Exercise brief. Rewrite the stretch of items from the line containing "Task: Select the Visible radio button" through the end of the items, swapping "Viewport" for "Window" and keeping everything else the same. Leave the pictures out of your answer.
<<<<
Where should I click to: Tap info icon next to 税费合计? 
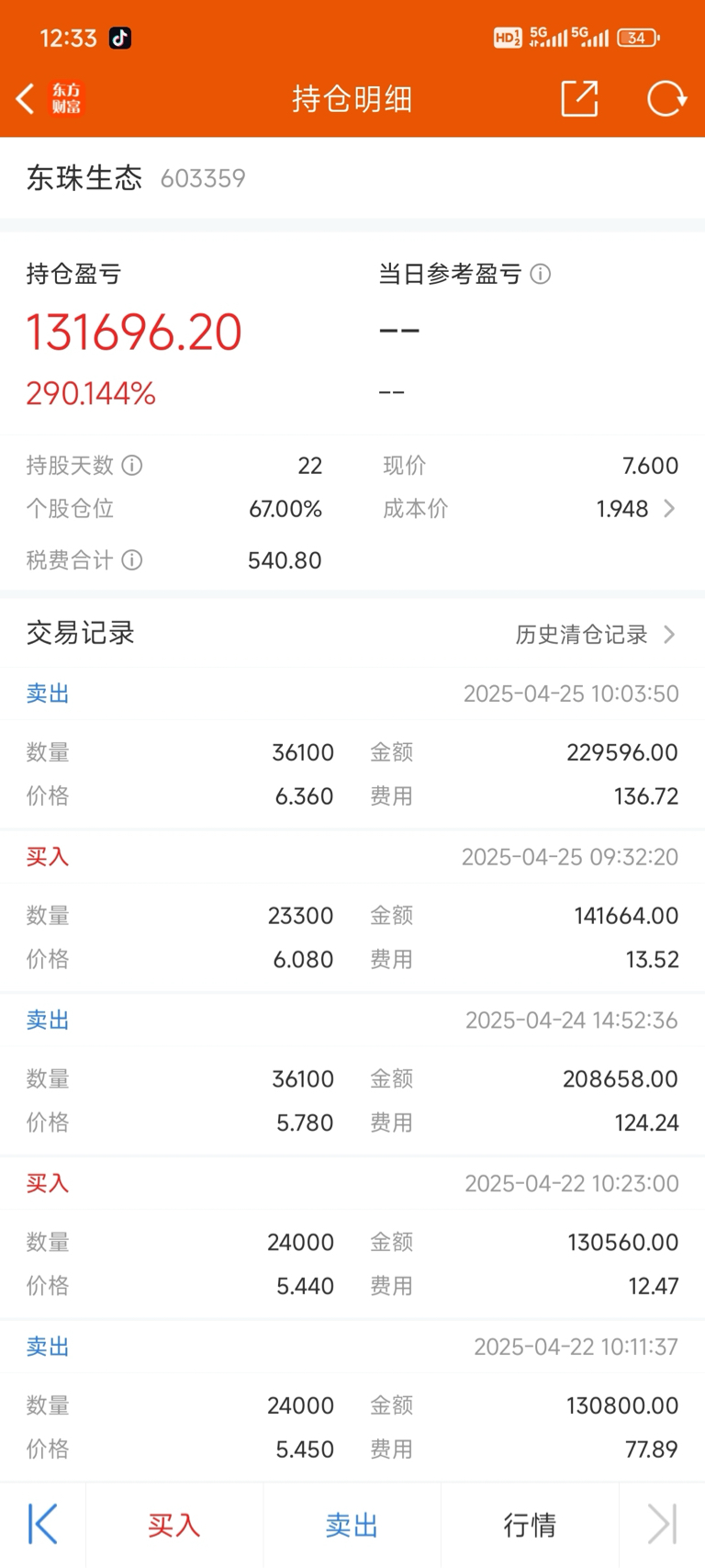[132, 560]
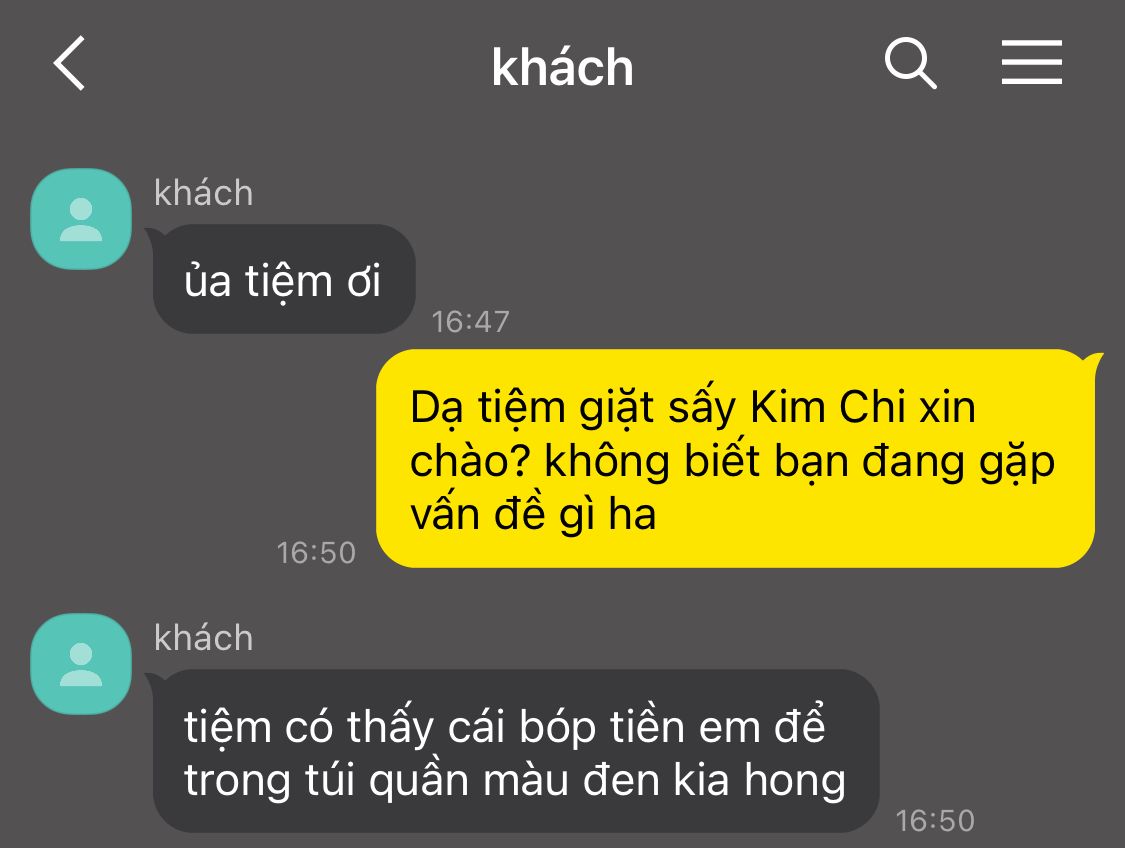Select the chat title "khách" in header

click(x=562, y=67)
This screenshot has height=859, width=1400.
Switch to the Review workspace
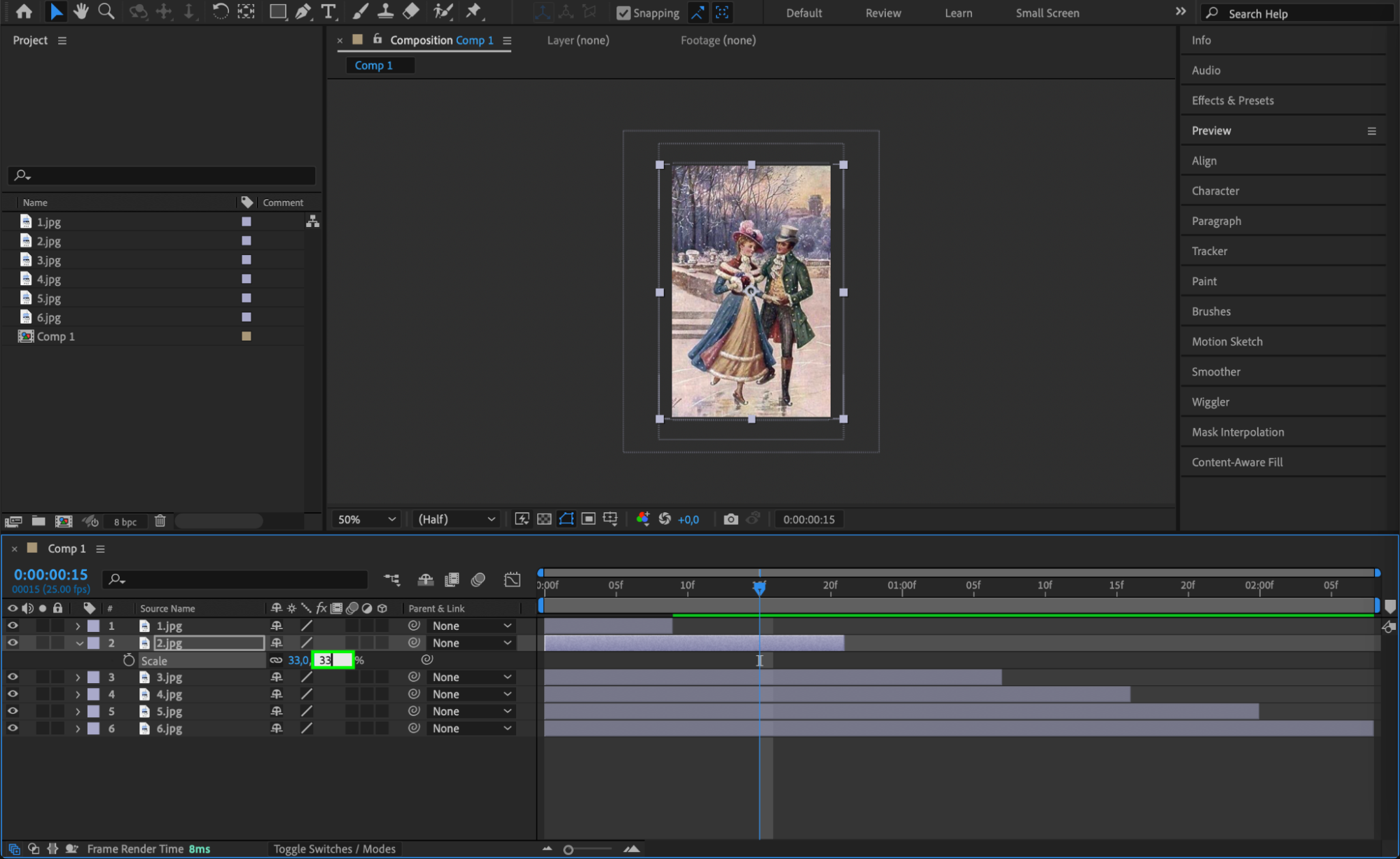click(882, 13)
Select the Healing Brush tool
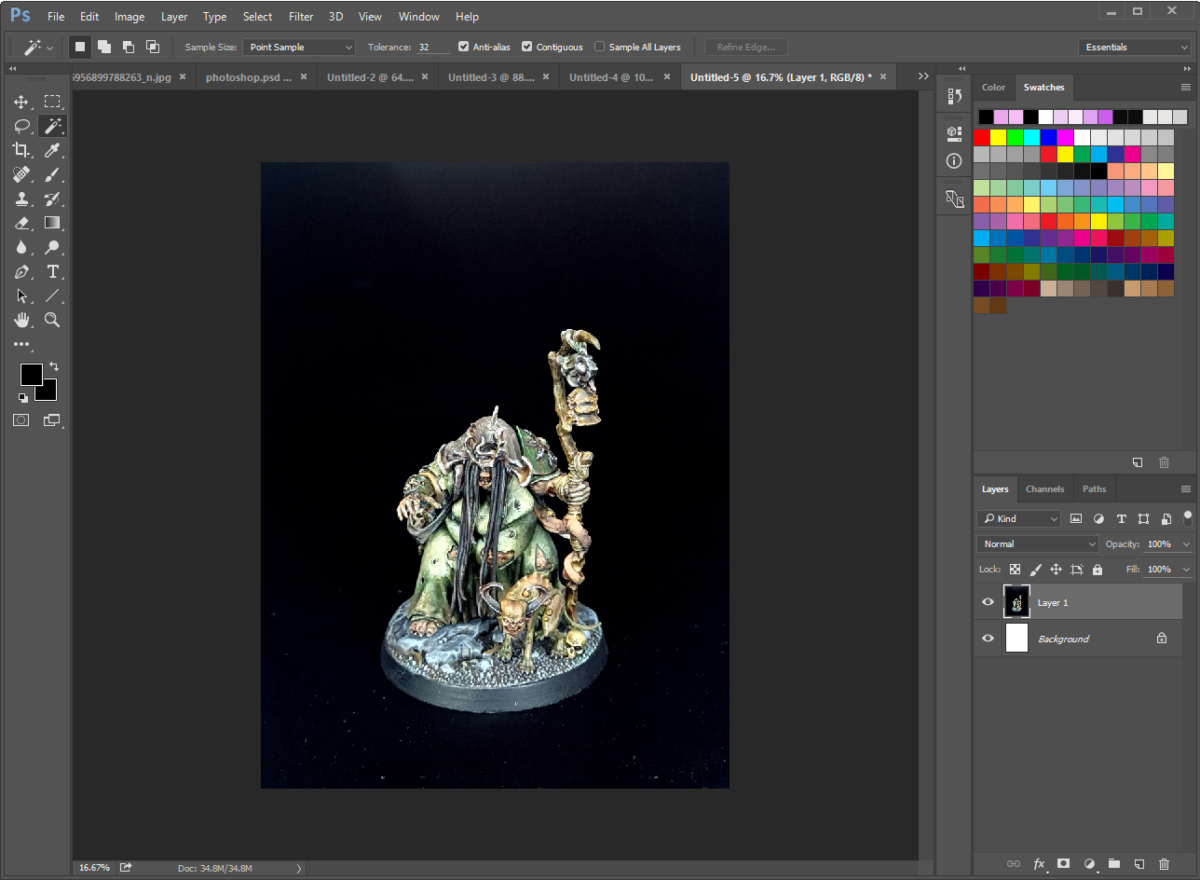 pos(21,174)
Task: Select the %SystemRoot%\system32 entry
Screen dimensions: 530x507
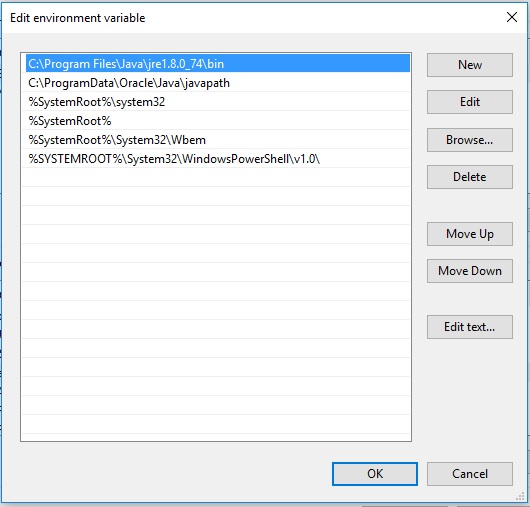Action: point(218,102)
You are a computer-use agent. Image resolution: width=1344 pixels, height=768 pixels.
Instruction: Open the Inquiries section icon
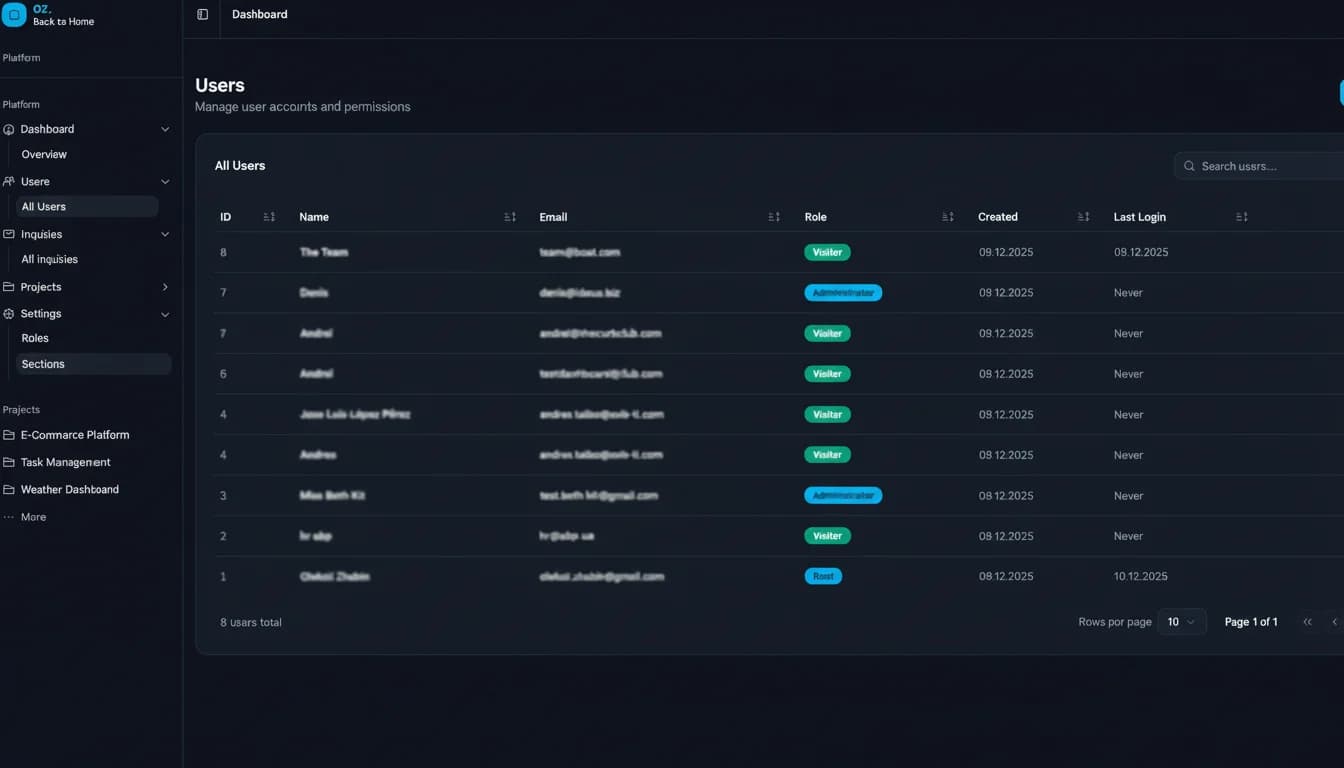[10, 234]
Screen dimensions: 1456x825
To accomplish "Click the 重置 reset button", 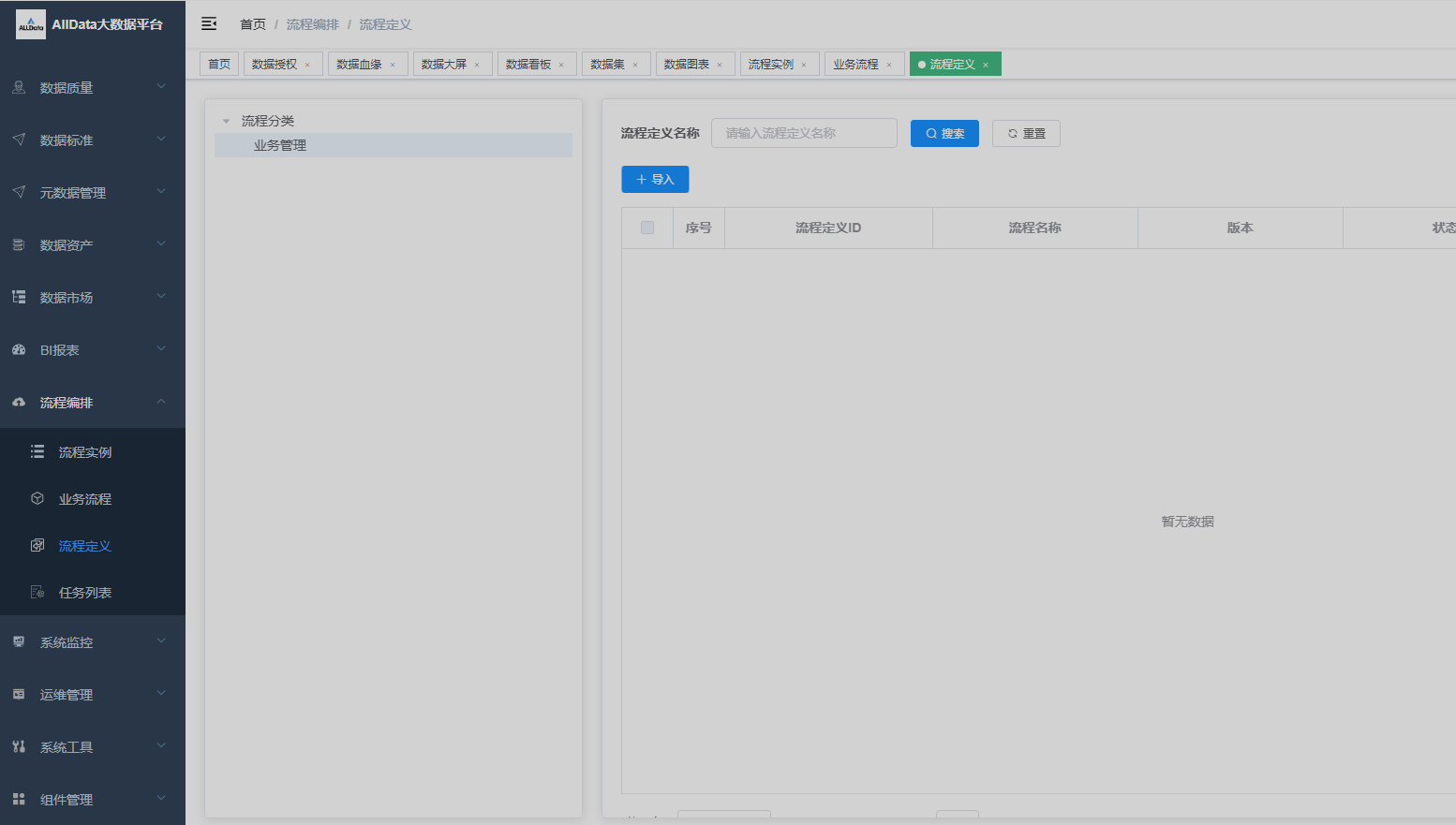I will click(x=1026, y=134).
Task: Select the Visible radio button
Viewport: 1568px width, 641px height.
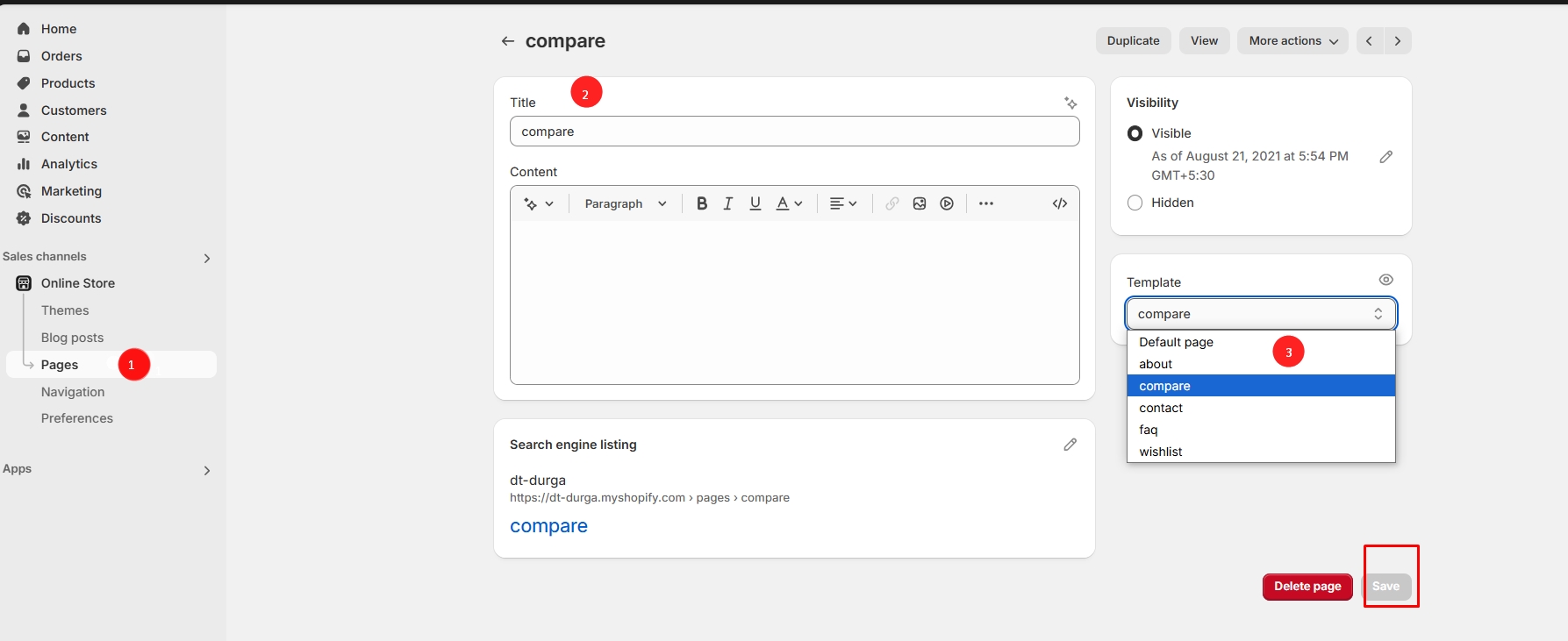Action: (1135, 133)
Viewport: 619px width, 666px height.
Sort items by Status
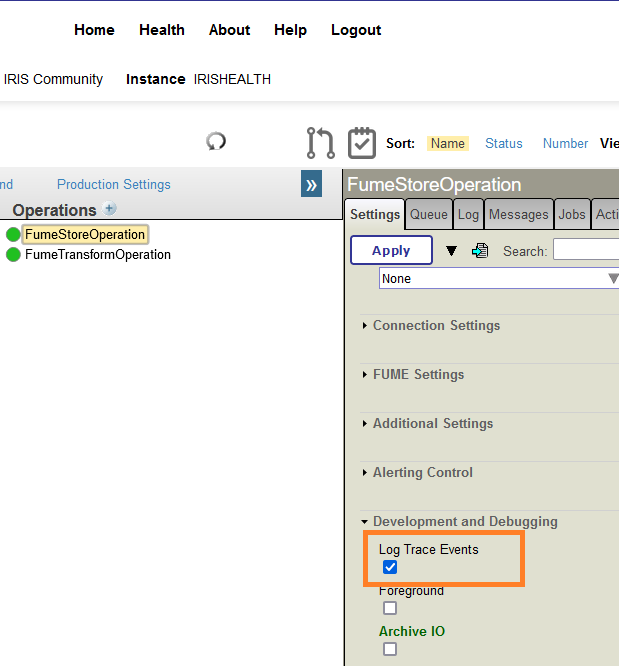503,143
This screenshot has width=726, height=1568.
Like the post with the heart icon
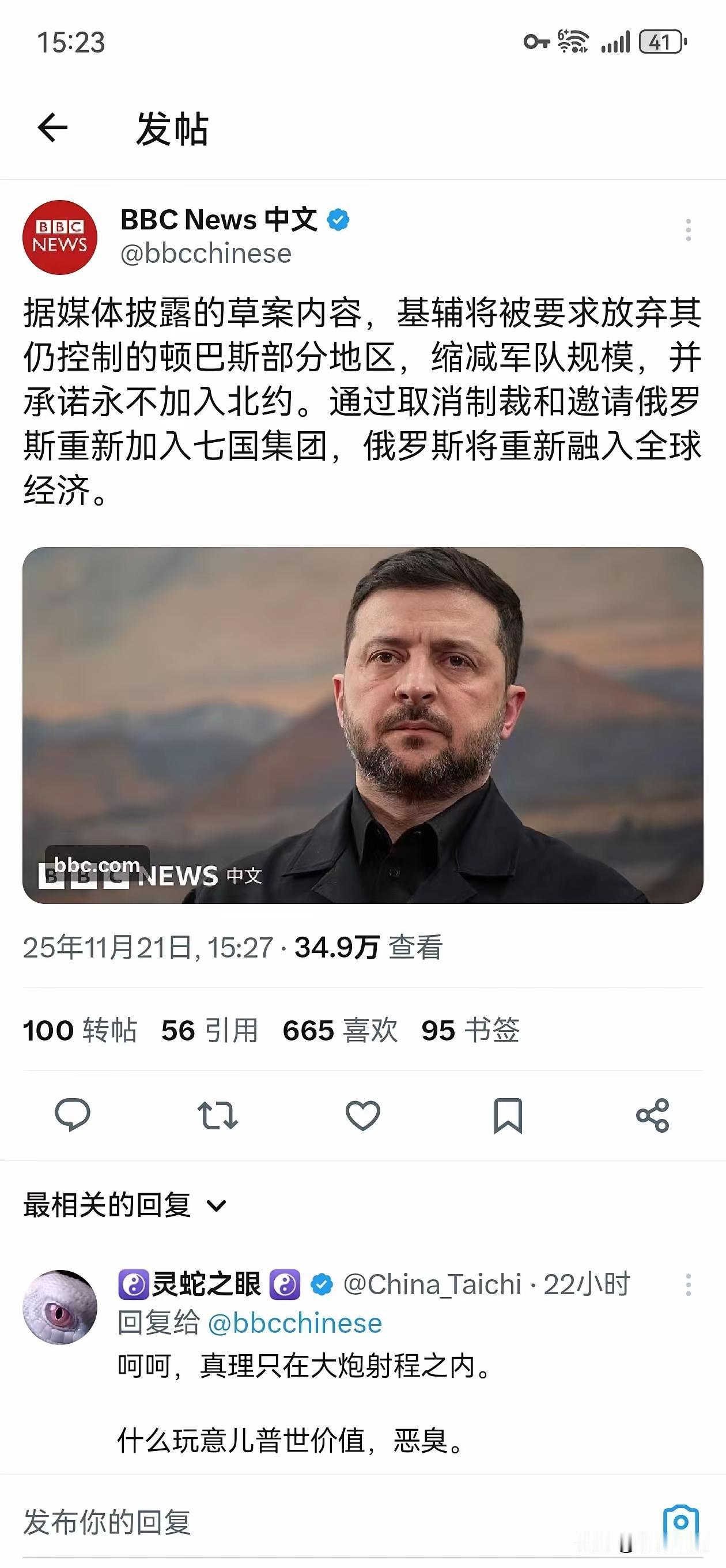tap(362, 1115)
>>>>
The reply.
Task: Select the Visible radio button
Window: 1568px width, 641px height.
Action: (1135, 133)
Window: 619px width, 666px height.
Sort items by Status
503,143
This screenshot has width=726, height=1568.
Like the post with the heart icon
tap(362, 1115)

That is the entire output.